- Born in Lompoc, California.
- Has a brother who passed away and a sister.
- Married to his wife, Sandy, and has a daughter, Rebecca, and a son, Daniel.
- Attended Allan Hancock College with an emphasis on engineering and earned a certificate for completing the Pathways to Leadership program.
- His son is in a line work apprenticeship in Portland, Oregon. Also, his father worked as a lineman for the telephone company in the central part of California in the 1950s. After retiring after a 35-year career in the trade, his father passed away in 2012.
- Enjoys working in the yard, camping in his RV, exploring, riding his Harley and visiting wineries in different parts of the region.
- Expands his knowledge and contacts by attending workshops, training sessions and conferences about the power industry across the country.
- As a manager, he can’t live without his smart phone, tablet, smart watch and laptop computer.
I spent the majority of my 39-year career working for the city of Lompoc, a small municipal utility in California. I was able to wear a lot of hats, learn about the business side of things and collaborate with the smaller utilities throughout the West. I started as a senior maintenance worker/tree trimmer after graduating from Lompoc High School, and after about a year in that job, I entered the apprenticeship program and topped out as an electrical line worker in 1985. A year later, I became the lead electrical worker or foreman for four years before starting the substation group and becoming a lead substation technician/foreman. From 1996 to 2014, with more added responsibilities, I became a substation supervisor for about 19 years. I then decided to explore other job opportunities, and Clark Public Utilities in Vancouver, Washington, gave me an offer I couldn’t refuse.
Day in the Life
As a transmission and distribution manager for Clark Public Utilities, I am responsible for a team of 45 employees including four superintendents and another 40 field staff. I collaborate with internal and external staff to help manage the work for them and serve as their advocate. I try to get out in the field once or twice a week to visit the crews and support their efforts. Right now, we are doing a lot of small reconductor work and long overlooked maintenance. Because I work for a maintenance utility, our crews don’t do a lot of the big construction jobs, but we maintain the infrastructure after it has been installed.

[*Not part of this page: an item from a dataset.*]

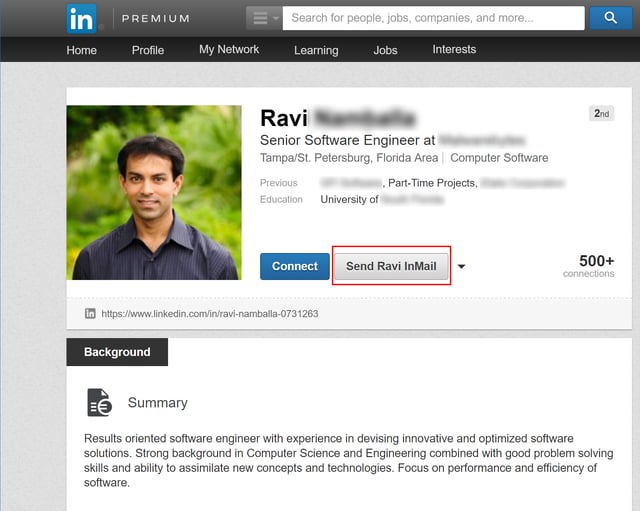Click the Send Ravi InMail button
The height and width of the screenshot is (511, 640).
click(x=391, y=266)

We all know that in this field, safety is number one. Our guys take safety very seriously, and they are diligent about doing tailboards every day. If anything happens, they stop the job and talk about it. We don’t put pressure on them to get their work done quickly. In this industry, you can’t get in a hurry and take shortcuts or someone will get hurt.

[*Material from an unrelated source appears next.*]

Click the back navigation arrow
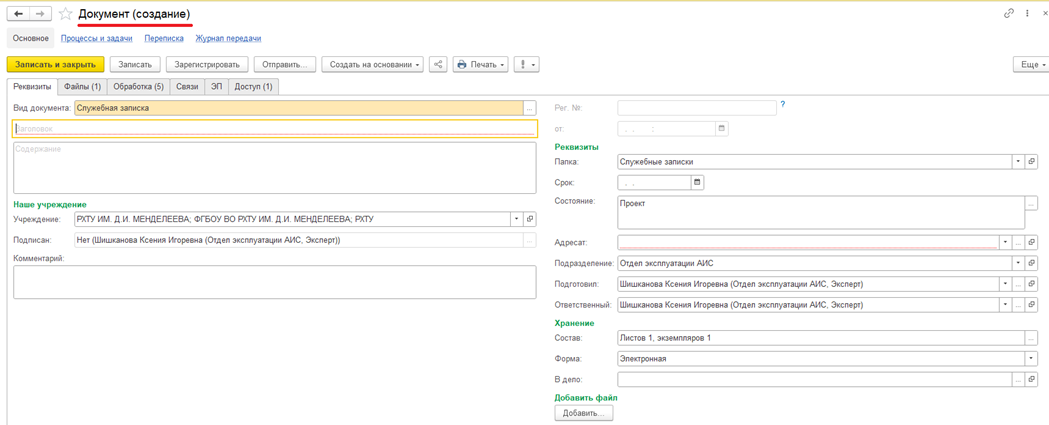The image size is (1049, 425). pos(18,14)
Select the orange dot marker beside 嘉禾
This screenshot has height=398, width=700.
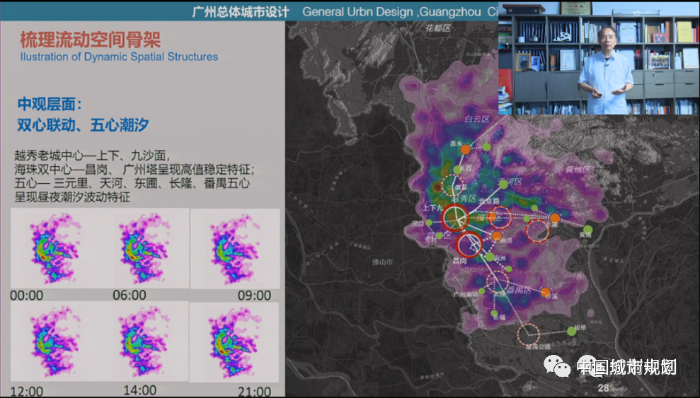(x=465, y=149)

On Valentine’s Day in 1983, I worked as an apprentice for the City of Lompoc. The majority of our 15,000 customers were without power due to damage from a “Pineapple Express” storm. Heavy rain pushed in from the tropics, and we had wind gusts of up to 85 mph. Since we had an old system, we had lots of poles and wire on the ground. Following this storm, we didn’t contract anything out—we conducted all the repairs in-house. I was brand new to the industry, and I was in awe of what it took to put everything back together. Since then, we have had different storms involving snow and ice, but that storm was definitely an eye opener. Now I must manage crews who restore power after a storm, I know how important it is to give credit to your entire team for the long hours and commitment to customers to get them back in service.
My wife and I are buying a piece of property in Prescott, Arizona, and we are planning to move down to that area. I also plan to continue doing some advocacy work for the industry. I am currently a member of several organizations including the Clark County Utility Coordinating Council, the Western Regional Mutual Assistance Group and the
Washington Public Utility District’s Association Operations Committee. I also am involved with the Environmental Task Force, Labor and Employee Relations Group and the Training Development Committee of the Northwest Public Power Association. In addition, I serve as the regional coordinator of the American Public Power Association Mutual Assistance Working Group and a panel member of the RP3 panel.
Giving Back to the Trade
When I visit the line schools and attend local high school events, I tell the young people coming in that the line trade is such a rewarding career. You can provide a service to the customer that they can’t live without. When I was “in the tools,” I always enjoyed helping people and doing the right thing. It’s what we do in this trade.